Abstract B205: Evaluation of circulating CD34+ cells following treatment with anti-EGFL7 in preclinical models of efficacy

Abstract

Abstract A significant existing challenge for anti-angiogenic therapy is that there are no validated biomarkers to either monitor dosing, response to therapy or escape from therapy. This limitation is a more significant challenge when the therapy in question targets a novel pathway with a unique MOA. Some generalized biomarkers have been identified to follow administration of anti-angiogenic therapy, and included in this class are circulating endothelial cells or CECs.
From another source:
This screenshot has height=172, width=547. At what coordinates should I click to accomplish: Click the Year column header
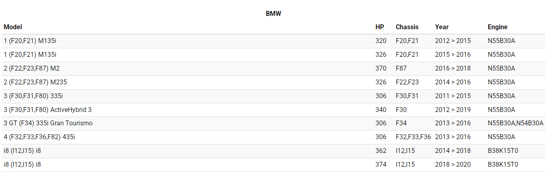coord(442,27)
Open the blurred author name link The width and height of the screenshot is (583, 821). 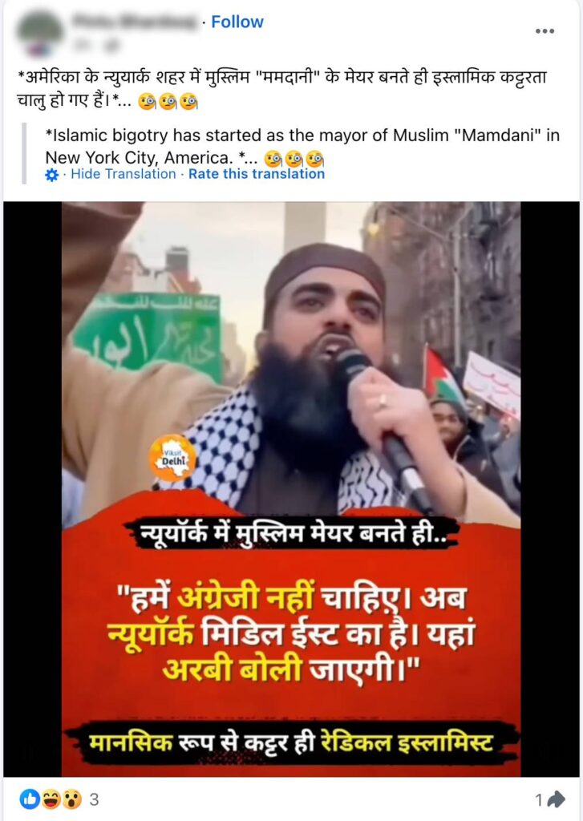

CECs are a well-established marker of on-going and active angiogenesis1. In this report we describe the utility of measuring CECs in response to targeting a novel angiogenic protein, EGFL7. EGFL7 is an extracellular matrix protein that is highly expressed in endothelial cells of angiogenic vessels, including embryonic, tumor and injured vasculature. Inhibition of EGFL7 activity by anti-EGFL7 results in a reduction of tumor microvascular density and tumor growth in genetically engineered models of cancer such as RIP-T Ags. In order to identify a circulating biomarker for this response, we first explored the effect of anti-EGFL7 treatment on circulating CD34+ cells in preclinical tumor models, particularly in RIP-T Ag and MDA - MB-231. Analysis of circulating CD34+ cells showed a statistically significant decrease in circulating CD31−/CD34+/CD45dim cells in the blood of tumorbearing mice treated with anti-EGFL7. In order to characterize their molecular profiles, we isolated the two subpopulations of CD34+ cells - CD31−/CD34+/CD45dim and CD31+/CD34dim/CD45dim cells - from healthy adult human peripheral blood by flow cytometry. Subsequent microarray analysis of the two populations indicated that the gene expression profile of CD31+/CD34dim/CD45dim was indicative of terminally differentiated circulating endothelial cells (CEC), whereas the profile of CD31−/CD34+/CD45dim was suggestive of circulating progenitor cells (CPC.) Further evaluation by RT-PCR confirmed expression of EGFL7 in both CECs and CPCs. Additionally, we compared the prevalence of CD31+/CD34dim/CD45dim cells in whole blood from healthy adult and treatment naive NSCLC whole blood and confirmed that CD34+ cells could be used to follow administration of anti-EGFL7 in humans. Citation Information: Mol Cancer Ther 2009;8(12 Suppl):B205.